The Walking Dead

For Christmas, I was given a book that I asked for, The Walking Dead. Its a comic book about people trying to survive in a world of zombies. Yesterday, on a drive to North Carolina with my wife, my brother and his girlfriend to visit his girlfriend’s family, I re-read book one, and read books two, three and four.

The Walking Dead is, quite simply, the best zombie stories I have ever read. A while back I posted about Brian Keene’s books, and those were very impressive for horror books, but The Walking Dead, which is a comic book series and not novels, deals more with the people than the zombies. They aren’t zombie stories, they are people stories where the setting happens to be a world full of zombie like you might set a drama with a backdrop of World War II or the Depression Era US.

I recommend these books, and Amazon has a very reasonable deal for buying all 4 collections for $33 right now. The rest of this review is going to contain some spoilers, a little plot revelation, so avoid it if you want the books to remain secret until you page through them.

The story begins with Rick. He is a police officer and is shot in the line of duty. He then wakes up from a coma after missing a few months of his life. While he was sleeping, the world has gone to hell. The dead started not staying dead. His family tried to stay with him, but finally realizing they had needed to head for safety, they barred his hospital wing and left. Of course, Rick doesn’t know this, he doesn’t even know about the zombies, but he’s quick to learn and decides the best course of action is to head toward Atlanta where his wife has family. His travels are rough, but he finally makes it. Nothing is alive in Atlanta anymore. Good thing his family never made it there. He finds them, relatively safe and fairly sound, with a group of other refugees living in a wagon circle of cars outside the city surviving, but not really living. That’s the first book: learning what happened to the world, searching for his family, finding them, and meeting the survivors. Not everything goes well.

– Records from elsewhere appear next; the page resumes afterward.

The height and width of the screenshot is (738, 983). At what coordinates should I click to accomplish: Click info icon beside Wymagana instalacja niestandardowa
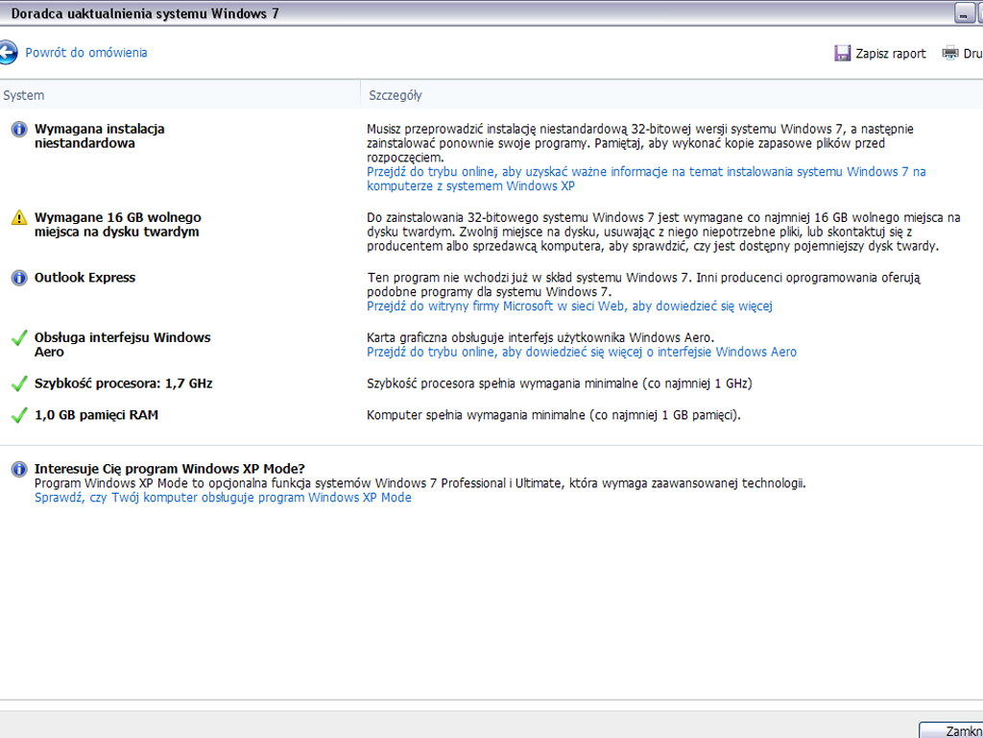[x=19, y=130]
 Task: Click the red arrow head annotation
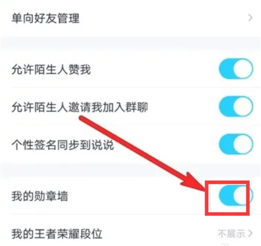click(195, 182)
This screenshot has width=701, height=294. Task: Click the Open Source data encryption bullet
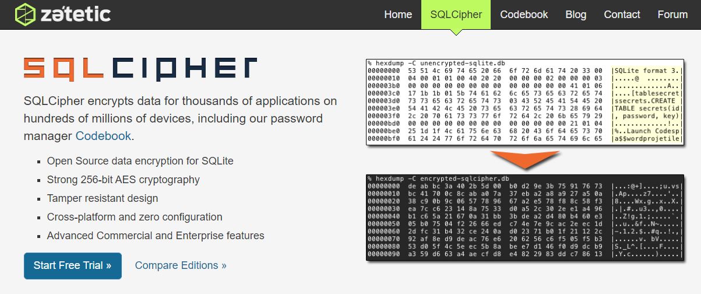pyautogui.click(x=140, y=160)
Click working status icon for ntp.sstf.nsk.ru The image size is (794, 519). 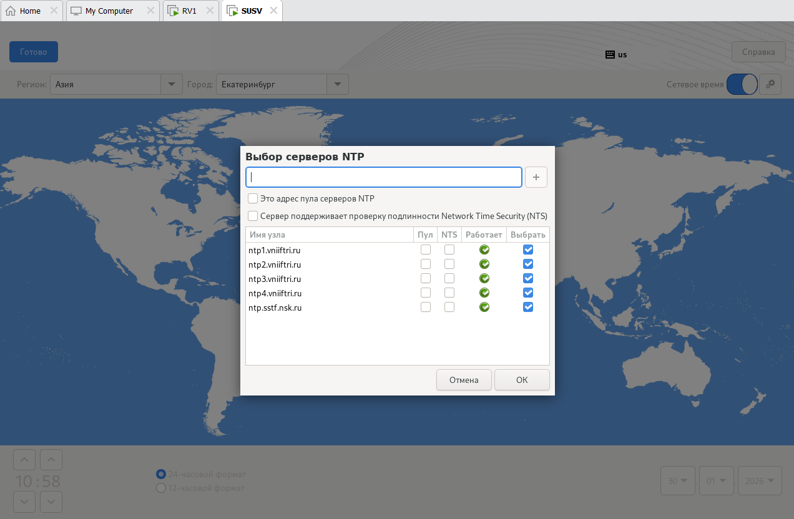click(x=484, y=308)
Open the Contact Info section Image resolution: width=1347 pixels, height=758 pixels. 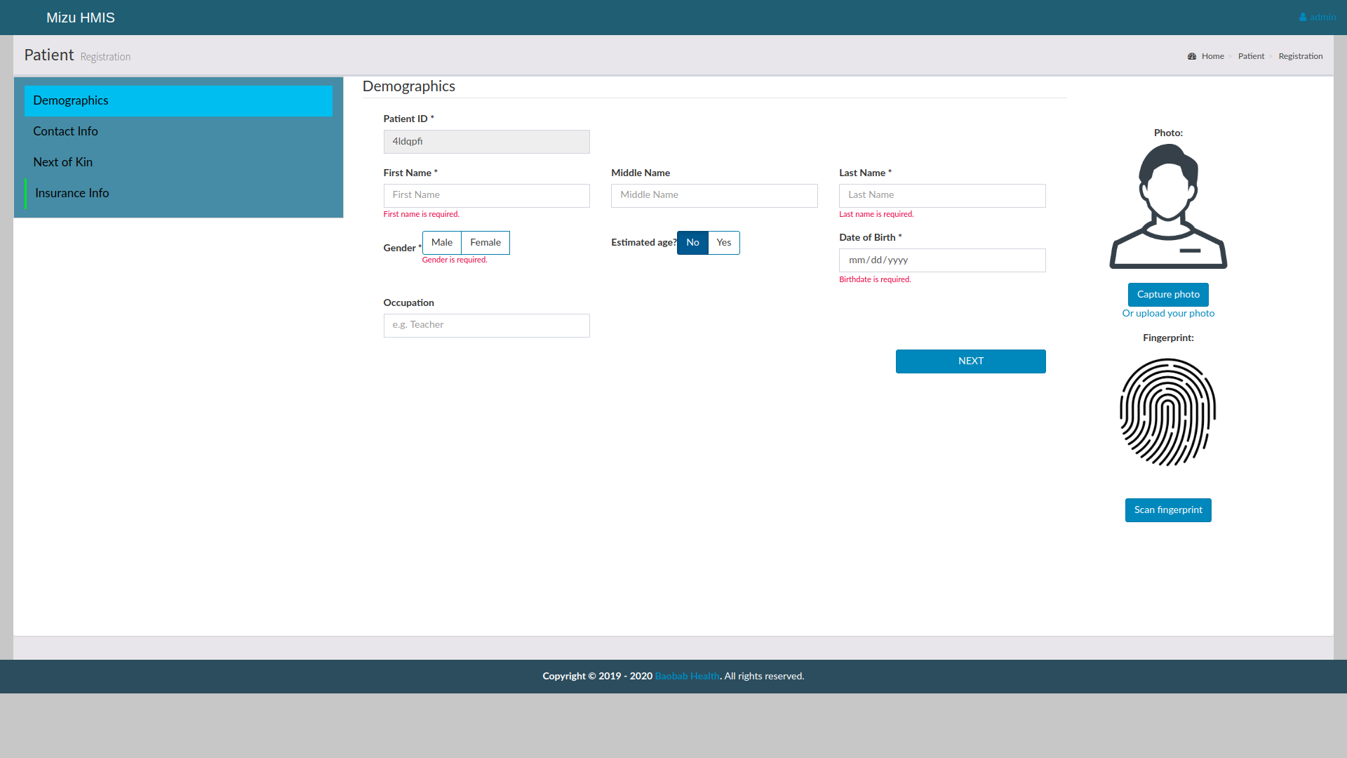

The second book takes our group on the road through a few roadblocks and stumblings, into a gated community and finally on to a farm. Things continue to go poorly for the folks, but even when zombies attack, the story maintains its focus on the people, their survival and their loss without falling into “monster” territory.

The third group of tales has the survivors finding a prison where the fences still hold and everything is dead inside. But if they can clear it out, make it safe, inside the walls behind the fences they’ll be much better off that out wandering around. Only, not everyone inside is dead, and life gets more complicated.

The fourth book, and the last collection printed so far, delves more into the weight on Rick’s shoulders as the chosen leader. The things he has to do to try and make the world safe again is crushing him, but he continues to try not to show it. Even inside the prison, life isn’t getting any easier.

I highly, highly recommend these books. Even if you aren’t the comic book type, or the zombie story type, the humanity, both its good and bad sides, illustrated within will make it work the read.